In this notebook, I present different data visualisations using Altair, a declarative statistical visualisation library for Python that allows the user to create a wide range of highly interactive and customisable visualisations. In general, I use matplotlib and other tools to create basic visualisations when I am in the exploration stage of any data science project. However, when presenting some of your findings, having interactive visualisations can come in handy.
The first example is a simple scatterplot that aims to show Altair's basic functionalities, and it is in Altair's example gallery. This scatterplot is a good starting example. Although it clearly shows the relationship between Miles per gallon and the horsepower, one can change various elements to improve the message's delivery.
%config Completer.use_jedi = False
import altair as alt
from vega_datasets import data
import numpy as np
import pandas as pd
source = data.cars()
fig = alt.Chart(source, title='This is a good title').mark_point().encode(
alt.X("Horsepower:Q", title = "Horsepower (hp)"),
alt.Y("Miles_per_Gallon:Q", title="Miles per gallon (mpg)"),
color = 'Origin',
tooltip = ["Name", "Year","Origin", "Horsepower", "Miles_per_Gallon"]
).configure_range(category=["#1E88E5", "#FFC107", "#004D40"])
fig.interactive(
).configure_title(fontSize=18, anchor="start"
).configure_axis(titleFontSize=16, titleColor="gray")
The datasets that I will be using for the following examples can be found in the Opendata Transport NSW and correspond to the Sydney Cycling Survey (SCS) results for 2011 and 2012.
First, we present a simple bar chart that cand be produced using just a few code lines. Although there is nothing wrong with the chart itself, there are multiple improvements that we can introduce by making use of the various customisations that Altair offers to us.
# Read excel files
colnames = ["residence", "cycling_participation2012"]
cycling_12 = pd.read_excel("bts_sydney_cycling_survey_summary_results_2012_v1_2.xlsx",
sheet_name="Cycling participation%",
usecols="B,J", skiprows=range(0,5))
cycling_12 = cycling_12.iloc[:17]
cycling_12.columns = colnames
# Cycling participation 2012
source = cycling_12.copy()
## Simple bar chart
simple = alt.Chart(source).mark_bar().encode(
x=alt.X("cycling_participation2012"),
y=alt.Y("residence", sort="-x")
)
simple
In the second bar plot, we can see significant improvements, mainly in delivering the message and decluttering the visualisation itself. Some of the changes include a meaningful title and subtitle, removal of the grid and bounding box, removal of the x-axis and labelling of the values next to the bars, and finally, strategic use of colour to highlight the plot's essential parts.
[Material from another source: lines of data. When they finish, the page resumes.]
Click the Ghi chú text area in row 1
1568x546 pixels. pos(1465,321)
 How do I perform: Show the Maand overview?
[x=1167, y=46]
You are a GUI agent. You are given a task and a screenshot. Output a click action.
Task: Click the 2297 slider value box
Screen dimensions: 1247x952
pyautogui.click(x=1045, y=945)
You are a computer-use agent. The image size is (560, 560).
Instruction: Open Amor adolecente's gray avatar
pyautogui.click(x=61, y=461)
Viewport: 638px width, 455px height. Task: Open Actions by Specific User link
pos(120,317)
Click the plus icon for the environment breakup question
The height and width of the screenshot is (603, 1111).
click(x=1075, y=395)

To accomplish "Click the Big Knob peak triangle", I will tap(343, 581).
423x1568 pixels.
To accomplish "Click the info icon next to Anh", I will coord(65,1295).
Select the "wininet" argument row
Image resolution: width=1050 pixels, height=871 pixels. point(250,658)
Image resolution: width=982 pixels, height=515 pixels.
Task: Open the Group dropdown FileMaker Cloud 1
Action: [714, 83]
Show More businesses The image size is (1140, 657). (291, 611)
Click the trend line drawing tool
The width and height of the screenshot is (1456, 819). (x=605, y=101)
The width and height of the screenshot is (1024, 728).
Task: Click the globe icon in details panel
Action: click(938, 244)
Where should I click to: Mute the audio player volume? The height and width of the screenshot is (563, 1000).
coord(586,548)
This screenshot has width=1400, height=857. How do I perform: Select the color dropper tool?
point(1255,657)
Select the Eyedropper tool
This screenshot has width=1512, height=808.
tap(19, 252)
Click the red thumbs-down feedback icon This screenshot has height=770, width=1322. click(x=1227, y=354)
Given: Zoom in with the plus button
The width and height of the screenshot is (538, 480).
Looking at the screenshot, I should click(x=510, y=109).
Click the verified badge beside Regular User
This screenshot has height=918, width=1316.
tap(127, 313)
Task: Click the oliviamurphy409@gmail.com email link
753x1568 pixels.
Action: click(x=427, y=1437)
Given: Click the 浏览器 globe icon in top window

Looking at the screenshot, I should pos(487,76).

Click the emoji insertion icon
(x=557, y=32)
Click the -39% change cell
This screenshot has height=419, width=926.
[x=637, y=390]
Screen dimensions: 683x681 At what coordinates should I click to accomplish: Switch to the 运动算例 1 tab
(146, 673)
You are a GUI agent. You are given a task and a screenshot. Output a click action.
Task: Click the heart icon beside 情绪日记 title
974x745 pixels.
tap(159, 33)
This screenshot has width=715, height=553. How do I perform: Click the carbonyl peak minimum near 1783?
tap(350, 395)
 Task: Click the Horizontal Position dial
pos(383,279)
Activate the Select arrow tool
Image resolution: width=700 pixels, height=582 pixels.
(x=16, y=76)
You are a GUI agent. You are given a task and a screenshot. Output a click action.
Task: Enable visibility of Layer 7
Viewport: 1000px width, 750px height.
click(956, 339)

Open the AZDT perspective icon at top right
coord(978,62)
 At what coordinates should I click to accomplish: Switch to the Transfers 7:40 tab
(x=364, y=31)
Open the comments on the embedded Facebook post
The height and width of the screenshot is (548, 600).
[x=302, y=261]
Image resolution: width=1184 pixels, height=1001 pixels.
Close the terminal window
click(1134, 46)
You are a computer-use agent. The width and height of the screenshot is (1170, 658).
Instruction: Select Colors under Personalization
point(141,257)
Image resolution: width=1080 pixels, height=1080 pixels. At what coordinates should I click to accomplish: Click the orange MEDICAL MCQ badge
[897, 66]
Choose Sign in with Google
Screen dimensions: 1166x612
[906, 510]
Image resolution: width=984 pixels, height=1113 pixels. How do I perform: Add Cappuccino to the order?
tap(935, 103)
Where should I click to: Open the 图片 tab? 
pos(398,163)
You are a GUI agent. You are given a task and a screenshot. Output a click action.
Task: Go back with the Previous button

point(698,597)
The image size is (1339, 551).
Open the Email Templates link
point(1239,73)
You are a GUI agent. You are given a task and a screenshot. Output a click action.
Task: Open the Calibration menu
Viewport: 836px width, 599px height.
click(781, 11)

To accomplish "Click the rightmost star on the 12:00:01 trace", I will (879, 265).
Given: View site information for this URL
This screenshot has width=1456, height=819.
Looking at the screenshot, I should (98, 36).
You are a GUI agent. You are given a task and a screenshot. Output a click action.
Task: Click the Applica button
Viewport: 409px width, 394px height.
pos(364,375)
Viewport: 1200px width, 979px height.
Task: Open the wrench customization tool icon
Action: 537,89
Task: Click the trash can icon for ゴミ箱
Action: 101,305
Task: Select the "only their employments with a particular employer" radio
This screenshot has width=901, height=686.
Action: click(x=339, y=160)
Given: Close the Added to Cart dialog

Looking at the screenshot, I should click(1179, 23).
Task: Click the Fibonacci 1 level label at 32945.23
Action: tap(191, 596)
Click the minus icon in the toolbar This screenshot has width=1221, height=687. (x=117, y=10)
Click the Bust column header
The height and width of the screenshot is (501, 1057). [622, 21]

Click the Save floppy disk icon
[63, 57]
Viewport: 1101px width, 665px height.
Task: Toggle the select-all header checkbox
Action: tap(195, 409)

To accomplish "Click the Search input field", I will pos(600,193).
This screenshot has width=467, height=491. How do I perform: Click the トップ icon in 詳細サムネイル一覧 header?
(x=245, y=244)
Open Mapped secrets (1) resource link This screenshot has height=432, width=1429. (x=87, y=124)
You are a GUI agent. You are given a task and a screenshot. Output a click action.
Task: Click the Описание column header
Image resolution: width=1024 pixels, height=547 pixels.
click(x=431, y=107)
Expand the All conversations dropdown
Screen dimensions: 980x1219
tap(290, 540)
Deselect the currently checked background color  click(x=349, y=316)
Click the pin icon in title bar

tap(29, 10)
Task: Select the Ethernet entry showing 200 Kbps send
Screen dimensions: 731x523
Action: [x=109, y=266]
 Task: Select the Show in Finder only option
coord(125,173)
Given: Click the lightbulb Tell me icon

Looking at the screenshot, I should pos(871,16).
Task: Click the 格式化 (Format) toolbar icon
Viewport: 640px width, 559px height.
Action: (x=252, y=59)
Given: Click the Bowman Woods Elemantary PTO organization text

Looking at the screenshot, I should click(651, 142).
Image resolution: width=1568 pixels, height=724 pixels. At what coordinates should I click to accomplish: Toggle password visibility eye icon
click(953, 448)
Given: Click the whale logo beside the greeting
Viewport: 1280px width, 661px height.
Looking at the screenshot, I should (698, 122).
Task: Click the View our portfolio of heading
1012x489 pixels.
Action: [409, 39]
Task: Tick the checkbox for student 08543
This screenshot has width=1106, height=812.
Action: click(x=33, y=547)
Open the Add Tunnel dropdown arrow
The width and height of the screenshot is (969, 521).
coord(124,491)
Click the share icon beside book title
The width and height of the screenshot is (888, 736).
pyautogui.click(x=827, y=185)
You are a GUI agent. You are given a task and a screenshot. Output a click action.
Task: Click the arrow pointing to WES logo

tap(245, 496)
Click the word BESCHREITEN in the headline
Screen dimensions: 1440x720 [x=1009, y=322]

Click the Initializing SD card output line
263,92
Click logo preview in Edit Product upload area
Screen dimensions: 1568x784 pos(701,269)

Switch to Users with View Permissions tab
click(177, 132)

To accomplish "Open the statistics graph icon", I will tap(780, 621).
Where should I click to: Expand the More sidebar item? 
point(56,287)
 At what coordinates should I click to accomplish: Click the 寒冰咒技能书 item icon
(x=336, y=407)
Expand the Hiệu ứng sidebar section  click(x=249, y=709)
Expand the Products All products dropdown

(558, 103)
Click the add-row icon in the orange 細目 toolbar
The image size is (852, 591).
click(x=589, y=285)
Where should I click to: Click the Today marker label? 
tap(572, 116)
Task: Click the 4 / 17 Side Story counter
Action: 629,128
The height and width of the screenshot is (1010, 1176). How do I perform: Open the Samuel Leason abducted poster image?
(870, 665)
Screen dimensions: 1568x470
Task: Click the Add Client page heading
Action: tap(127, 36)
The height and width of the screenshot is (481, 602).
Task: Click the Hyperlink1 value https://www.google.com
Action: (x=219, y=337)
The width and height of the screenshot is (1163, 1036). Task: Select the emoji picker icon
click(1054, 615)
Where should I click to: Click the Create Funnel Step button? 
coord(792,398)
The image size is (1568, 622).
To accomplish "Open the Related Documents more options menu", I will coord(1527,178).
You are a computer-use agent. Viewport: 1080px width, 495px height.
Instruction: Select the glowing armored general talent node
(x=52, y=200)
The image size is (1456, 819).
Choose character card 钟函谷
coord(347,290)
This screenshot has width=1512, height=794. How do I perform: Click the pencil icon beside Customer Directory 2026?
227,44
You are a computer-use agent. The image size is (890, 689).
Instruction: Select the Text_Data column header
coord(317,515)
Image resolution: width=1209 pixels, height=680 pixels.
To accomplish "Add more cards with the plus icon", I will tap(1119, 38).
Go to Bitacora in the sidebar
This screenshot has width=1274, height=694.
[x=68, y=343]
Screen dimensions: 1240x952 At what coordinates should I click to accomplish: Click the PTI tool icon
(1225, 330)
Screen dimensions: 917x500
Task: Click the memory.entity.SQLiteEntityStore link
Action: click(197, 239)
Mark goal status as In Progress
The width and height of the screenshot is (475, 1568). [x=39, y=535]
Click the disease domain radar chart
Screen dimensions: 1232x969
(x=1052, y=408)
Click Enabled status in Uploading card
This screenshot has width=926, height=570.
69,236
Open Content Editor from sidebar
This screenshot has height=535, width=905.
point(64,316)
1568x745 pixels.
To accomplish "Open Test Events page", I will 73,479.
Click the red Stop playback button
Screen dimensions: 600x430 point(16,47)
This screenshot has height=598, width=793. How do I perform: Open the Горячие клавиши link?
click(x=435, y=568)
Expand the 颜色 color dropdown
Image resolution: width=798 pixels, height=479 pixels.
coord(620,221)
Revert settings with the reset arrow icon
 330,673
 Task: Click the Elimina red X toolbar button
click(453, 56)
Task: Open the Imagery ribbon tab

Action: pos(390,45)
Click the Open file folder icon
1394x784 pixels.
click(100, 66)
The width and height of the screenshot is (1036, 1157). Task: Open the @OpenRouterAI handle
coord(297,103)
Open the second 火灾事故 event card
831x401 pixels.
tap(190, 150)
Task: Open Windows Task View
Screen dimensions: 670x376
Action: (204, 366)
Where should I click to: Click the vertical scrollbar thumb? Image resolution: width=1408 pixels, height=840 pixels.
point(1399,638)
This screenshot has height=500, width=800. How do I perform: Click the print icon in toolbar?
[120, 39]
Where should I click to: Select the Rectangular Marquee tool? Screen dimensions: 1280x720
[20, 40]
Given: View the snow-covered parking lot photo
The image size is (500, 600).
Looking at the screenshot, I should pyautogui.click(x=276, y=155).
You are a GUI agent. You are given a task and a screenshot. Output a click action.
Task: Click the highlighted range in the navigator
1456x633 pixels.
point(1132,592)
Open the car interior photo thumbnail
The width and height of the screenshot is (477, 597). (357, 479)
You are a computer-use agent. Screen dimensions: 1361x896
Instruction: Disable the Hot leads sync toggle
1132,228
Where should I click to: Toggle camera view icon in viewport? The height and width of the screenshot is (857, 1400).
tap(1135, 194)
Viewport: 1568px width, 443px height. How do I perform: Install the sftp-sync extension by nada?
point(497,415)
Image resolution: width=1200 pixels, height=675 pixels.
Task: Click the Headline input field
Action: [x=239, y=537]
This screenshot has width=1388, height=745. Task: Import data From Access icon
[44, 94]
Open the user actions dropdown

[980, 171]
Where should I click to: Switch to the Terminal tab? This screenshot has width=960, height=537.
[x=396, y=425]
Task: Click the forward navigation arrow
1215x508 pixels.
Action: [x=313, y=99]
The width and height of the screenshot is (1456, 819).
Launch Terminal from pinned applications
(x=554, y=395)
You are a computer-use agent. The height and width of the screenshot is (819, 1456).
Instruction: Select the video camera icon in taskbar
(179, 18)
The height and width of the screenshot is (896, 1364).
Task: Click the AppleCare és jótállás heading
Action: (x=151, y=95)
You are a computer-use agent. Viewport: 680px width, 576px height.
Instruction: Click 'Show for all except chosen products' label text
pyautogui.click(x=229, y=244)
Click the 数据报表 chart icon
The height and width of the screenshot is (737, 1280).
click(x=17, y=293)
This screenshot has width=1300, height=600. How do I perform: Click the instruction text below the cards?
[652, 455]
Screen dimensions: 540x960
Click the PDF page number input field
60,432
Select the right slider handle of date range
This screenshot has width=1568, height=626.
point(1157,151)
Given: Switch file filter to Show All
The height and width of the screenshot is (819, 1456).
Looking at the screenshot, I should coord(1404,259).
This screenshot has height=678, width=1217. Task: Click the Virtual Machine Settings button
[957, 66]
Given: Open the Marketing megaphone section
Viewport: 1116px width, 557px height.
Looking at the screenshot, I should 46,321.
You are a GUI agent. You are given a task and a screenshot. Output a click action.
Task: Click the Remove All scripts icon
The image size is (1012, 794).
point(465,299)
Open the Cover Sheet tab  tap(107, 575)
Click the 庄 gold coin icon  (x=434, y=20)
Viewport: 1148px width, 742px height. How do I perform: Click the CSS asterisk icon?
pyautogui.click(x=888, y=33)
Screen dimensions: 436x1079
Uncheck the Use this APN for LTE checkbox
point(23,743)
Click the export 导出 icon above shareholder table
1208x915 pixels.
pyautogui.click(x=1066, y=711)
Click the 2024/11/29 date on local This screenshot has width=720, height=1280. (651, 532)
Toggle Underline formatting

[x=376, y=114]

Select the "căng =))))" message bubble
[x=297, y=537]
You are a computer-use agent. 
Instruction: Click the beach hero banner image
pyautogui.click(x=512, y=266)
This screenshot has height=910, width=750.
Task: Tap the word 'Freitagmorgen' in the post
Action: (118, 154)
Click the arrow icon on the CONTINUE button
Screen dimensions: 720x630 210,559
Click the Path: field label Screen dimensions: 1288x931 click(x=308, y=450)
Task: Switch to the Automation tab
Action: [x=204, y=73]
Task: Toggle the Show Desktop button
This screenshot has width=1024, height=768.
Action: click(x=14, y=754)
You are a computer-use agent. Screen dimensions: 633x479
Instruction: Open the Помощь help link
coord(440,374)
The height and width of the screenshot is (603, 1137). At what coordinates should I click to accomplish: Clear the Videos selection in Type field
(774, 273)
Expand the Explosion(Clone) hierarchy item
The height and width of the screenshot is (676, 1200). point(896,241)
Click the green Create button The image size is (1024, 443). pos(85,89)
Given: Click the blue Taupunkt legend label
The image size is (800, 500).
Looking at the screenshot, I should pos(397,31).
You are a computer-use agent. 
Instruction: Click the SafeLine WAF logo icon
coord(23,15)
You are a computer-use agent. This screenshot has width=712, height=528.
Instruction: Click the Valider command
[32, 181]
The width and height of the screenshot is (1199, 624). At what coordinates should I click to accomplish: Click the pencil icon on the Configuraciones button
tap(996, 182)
All in all, the changes that we just introduced to the graph add up very quickly in terms of code lines; however, the results are worth it, and the visualisation now looks great.
## Improved
source = cycling_12.copy()
bars = alt.Chart(source).mark_bar().encode(
x=alt.X("cycling_participation2012", axis=None),
y=alt.Y("residence", sort="-x", title=""),
color=alt.condition(alt.datum.cycling_participation2012>=0.5,
alt.value("#0cb5e8"),
alt.value("#abb1b3")),
tooltip=["residence","cycling_participation2012"]
)
text = bars.mark_text(dx=+16,dy=3).encode(
text=alt.Text('cycling_participation2012')
)
(bars + text).properties(title={"text":["Cycling Participation Sydney* 2012"],
"subtitle":["Illawarra was the region of with the highest cycling participation."],
"dx":+140, "dy":-5, "fontSize":19
},height=450
).configure_title(anchor="start"
).configure_axis(titleFontSize=12, titleColor='gray', grid=False
).configure_view(stroke=None)